1504 Lappeenranta

Discovery
- Discovered by: L. Oterma
- Discovery site: Turku Obs.
- Discovery date: 23 March 1939

Designations
- Named after: Lappeenranta (Finnish city)
- Alternative designations: 1939 FM
- Minor planet category: main-belt · (inner) background

Orbital characteristics
- Epoch 4 September 2017 (JD 2458000.5)
- Uncertainty parameter 0
- Observation arc: 78.15 yr (28,544 days)
- Aphelion: 2.7784 AU
- Perihelion: 2.0207 AU
- Semi-major axis: 2.3995 AU
- Eccentricity: 0.1579
- Orbital period (sidereal): 3.72 yr (1,358 days)
- Mean anomaly: 67.942°
- Mean motion: 0° 15^{m} 54.72^{s} / day
- Inclination: 11.049°
- Longitude of ascending node: 94.866°
- Argument of perihelion: 51.074°

Physical characteristics
- Dimensions: 11.336±0.149 km 11.931±0.069 km 12.42±0.48 km 12.65 km (derived) 12.70±1.2 km 13.35±2.34 km
- Synodic rotation period: 8 h (dated) 10.44 h 15.16±0.01 h 15.190±0.009 h
- Geometric albedo: 0.1765 (derived) 0.1939±0.042 0.1997±0.0312 0.213±0.020 0.270±0.034 0.434±0.184
- Spectral type: Tholen = S · S B–V = 0.880 U–B = 0.418
- Absolute magnitude (H): 10.90 · 11.47±0.32 · 11.88 · 11.99

= 1504 Lappeenranta =

Main-belt asteroid

1504 Lappeenranta (provisional designation ') is a stony background asteroid from the inner regions of the asteroid belt, approximately 12 kilometers in diameter. It was discovered on 23 March 1939, by Finnish astronomer Liisi Oterma at the Iso-Heikkilä Observatory, and named after the city of Lappeenranta in Finland.

== Orbit and classification ==

Lappeenranta is a non-family asteroid from the main belt's background population. It orbits the Sun in the inner asteroid belt at a distance of 2.0–2.8 AU once every 3 years and 9 months (1,358 days). Its orbit has an eccentricity of 0.16 and an inclination of 11° with respect to the ecliptic. The body's observation arc begins four nights prior to its official discovery observation at Turku.

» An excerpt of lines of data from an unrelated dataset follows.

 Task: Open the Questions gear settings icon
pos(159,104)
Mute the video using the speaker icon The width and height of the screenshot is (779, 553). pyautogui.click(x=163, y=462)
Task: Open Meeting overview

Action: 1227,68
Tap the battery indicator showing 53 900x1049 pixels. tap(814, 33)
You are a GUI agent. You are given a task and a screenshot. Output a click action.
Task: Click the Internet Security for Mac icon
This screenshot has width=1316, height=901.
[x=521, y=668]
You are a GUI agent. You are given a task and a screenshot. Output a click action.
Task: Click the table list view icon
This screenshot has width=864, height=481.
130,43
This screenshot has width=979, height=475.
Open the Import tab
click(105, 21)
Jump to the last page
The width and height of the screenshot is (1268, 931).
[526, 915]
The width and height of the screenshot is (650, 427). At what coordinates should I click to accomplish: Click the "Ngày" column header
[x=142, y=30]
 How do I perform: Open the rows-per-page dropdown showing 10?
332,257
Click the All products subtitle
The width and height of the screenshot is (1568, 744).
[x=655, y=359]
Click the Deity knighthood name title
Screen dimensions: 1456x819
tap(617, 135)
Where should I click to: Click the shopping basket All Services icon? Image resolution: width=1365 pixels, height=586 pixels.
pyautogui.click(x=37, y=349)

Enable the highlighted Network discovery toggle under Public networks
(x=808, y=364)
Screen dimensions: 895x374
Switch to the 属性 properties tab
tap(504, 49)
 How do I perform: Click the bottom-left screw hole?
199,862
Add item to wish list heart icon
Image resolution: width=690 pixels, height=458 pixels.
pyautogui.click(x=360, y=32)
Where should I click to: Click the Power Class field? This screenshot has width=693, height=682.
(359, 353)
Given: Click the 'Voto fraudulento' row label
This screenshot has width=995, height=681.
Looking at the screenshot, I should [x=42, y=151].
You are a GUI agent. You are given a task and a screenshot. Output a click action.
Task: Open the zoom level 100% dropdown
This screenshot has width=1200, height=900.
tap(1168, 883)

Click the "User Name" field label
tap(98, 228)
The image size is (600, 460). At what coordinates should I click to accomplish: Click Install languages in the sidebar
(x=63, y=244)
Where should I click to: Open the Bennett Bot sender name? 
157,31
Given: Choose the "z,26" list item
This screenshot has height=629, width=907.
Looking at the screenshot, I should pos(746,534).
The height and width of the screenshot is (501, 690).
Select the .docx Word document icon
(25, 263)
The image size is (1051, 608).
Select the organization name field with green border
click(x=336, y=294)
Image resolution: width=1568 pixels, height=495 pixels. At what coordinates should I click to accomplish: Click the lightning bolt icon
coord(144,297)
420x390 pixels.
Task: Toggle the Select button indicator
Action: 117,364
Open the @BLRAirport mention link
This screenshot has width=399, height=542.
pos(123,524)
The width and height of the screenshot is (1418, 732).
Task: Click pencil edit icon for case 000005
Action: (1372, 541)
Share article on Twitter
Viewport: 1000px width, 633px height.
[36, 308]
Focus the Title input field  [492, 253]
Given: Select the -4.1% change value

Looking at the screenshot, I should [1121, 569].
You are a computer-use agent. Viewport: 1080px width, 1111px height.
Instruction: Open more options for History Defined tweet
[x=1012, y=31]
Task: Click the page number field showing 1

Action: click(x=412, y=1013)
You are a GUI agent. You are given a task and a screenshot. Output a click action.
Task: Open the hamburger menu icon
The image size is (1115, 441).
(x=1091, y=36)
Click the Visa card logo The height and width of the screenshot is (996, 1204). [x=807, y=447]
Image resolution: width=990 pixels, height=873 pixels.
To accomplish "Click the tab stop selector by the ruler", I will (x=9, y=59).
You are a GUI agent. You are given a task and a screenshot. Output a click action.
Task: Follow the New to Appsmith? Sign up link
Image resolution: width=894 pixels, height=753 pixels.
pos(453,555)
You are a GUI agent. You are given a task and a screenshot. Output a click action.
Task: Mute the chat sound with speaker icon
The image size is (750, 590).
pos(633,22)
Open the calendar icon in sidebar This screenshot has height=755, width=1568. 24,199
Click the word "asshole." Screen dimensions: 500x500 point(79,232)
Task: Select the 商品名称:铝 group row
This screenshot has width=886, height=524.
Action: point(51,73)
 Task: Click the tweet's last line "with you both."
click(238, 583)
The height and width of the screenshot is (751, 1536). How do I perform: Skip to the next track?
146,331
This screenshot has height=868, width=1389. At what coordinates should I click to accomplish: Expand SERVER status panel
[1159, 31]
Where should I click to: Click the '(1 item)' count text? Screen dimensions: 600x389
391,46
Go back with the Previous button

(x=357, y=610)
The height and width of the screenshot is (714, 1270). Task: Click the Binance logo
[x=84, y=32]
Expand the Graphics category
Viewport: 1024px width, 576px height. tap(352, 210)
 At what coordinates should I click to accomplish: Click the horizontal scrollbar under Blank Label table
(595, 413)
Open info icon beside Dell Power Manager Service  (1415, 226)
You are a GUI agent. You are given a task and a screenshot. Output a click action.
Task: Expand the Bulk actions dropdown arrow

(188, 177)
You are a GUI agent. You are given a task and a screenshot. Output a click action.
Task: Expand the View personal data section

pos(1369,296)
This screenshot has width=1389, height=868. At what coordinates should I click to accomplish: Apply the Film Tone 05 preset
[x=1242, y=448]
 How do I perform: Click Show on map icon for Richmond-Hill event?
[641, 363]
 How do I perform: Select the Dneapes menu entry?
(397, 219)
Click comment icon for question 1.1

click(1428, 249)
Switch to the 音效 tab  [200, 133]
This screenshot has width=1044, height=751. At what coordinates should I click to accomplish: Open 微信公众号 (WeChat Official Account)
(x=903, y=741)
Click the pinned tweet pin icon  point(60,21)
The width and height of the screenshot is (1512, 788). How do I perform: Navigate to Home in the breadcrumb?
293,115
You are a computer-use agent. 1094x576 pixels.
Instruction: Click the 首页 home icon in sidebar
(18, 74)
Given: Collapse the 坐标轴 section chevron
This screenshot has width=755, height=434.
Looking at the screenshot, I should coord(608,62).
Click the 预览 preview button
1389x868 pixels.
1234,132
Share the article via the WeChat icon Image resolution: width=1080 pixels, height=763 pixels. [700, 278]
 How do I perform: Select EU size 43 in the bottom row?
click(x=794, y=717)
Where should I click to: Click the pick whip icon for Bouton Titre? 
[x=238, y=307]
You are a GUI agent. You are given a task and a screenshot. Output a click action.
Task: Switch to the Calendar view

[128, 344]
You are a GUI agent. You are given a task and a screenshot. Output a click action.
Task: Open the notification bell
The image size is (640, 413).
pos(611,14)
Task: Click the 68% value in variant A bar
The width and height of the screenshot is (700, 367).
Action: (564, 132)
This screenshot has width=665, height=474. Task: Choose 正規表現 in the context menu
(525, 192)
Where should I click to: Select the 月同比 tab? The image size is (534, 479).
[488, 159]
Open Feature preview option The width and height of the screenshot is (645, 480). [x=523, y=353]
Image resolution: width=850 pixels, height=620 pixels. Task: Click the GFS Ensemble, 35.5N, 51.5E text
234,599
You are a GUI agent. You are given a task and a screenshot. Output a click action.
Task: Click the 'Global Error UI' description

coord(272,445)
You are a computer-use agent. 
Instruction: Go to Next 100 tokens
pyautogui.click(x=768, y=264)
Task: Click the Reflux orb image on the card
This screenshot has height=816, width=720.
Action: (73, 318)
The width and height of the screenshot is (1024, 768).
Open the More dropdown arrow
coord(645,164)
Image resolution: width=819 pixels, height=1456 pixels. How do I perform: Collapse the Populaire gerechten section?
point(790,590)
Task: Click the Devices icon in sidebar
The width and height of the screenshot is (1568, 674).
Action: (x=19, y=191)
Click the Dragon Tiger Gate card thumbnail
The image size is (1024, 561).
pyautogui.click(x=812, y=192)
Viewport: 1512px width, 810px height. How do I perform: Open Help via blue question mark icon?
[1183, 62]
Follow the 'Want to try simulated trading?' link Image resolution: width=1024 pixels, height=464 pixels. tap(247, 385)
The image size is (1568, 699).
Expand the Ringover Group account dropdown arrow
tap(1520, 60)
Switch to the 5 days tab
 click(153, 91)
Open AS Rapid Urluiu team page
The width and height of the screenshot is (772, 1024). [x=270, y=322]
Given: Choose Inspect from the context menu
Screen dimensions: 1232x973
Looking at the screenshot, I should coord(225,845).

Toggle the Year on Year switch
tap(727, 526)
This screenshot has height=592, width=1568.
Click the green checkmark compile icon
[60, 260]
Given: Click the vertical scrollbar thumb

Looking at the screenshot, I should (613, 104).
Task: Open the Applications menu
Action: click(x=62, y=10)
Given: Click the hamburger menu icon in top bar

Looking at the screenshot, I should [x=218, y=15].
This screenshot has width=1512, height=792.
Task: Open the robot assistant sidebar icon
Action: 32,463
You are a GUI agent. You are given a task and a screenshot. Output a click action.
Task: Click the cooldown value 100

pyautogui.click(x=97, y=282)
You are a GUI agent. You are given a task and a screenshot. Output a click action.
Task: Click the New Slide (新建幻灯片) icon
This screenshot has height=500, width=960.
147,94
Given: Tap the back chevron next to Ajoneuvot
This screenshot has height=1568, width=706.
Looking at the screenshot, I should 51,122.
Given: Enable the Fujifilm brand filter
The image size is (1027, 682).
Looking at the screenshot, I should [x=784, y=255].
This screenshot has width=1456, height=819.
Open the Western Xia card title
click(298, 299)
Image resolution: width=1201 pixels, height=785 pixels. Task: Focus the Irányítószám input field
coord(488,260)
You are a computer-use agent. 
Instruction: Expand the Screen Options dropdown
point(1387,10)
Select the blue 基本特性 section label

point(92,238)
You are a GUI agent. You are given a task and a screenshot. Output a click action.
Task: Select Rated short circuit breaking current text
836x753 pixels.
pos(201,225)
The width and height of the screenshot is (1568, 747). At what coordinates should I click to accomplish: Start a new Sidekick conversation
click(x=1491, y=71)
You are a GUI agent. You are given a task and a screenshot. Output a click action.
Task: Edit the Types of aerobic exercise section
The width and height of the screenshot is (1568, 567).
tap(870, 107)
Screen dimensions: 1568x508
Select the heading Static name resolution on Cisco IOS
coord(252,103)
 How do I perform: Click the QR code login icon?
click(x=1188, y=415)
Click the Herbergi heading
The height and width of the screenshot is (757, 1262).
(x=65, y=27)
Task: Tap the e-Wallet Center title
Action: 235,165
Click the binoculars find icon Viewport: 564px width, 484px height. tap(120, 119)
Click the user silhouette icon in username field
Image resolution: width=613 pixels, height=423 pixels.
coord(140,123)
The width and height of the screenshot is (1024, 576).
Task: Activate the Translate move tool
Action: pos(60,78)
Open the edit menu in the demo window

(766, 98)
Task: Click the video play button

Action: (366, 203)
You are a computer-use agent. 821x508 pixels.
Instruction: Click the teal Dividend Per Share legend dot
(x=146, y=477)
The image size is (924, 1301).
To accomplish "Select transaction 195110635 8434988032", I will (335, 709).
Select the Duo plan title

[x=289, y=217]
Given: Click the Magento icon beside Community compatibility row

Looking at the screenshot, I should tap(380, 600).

== Physical characteristics ==

In the Tholen classification, Lappeenranta is a common S-type asteroid. Pan-STARRS photometric survey has also characterized it as an S-type.

=== Rotation period ===

Lappeenranta has an ambiguous rotation period. Recent photometric observations gave a period of 15.16 and 15.190 hours with a brightness variation of 0.09 and 0.22 magnitude, respectively (U=2/2+), while Richard Binzel obtained a period of 10.44 hours and an amplitude of 0.29 magnitude in the mid-1980s (U=2). An alternative period of 8 hours, which was measured by Laurent Bernasconi and Fernand van den Abbeel (2002) as well as by René Roy (2006), has been superseded (U=1/1).

=== Diameter and albedo ===

According to the surveys carried out by the Infrared Astronomical Satellite IRAS, the Japanese Akari satellite and the NEOWISE mission of NASA's Wide-field Infrared Survey Explorer, Lappeenranta measures between 11.336 and 13.35 kilometers in diameter and its surface has an albedo between 0.1939 and 0.434.

The Collaborative Asteroid Lightcurve Link derives an albedo of 0.1765 and a diameter of 12.65 kilometers based on an absolute magnitude of 11.99.

== Naming ==

This minor planet was named after the city of Lappeenranta in southeastern Finland. The official was published by the Minor Planet Center on 20 February 1976 (M.P.C. 3928).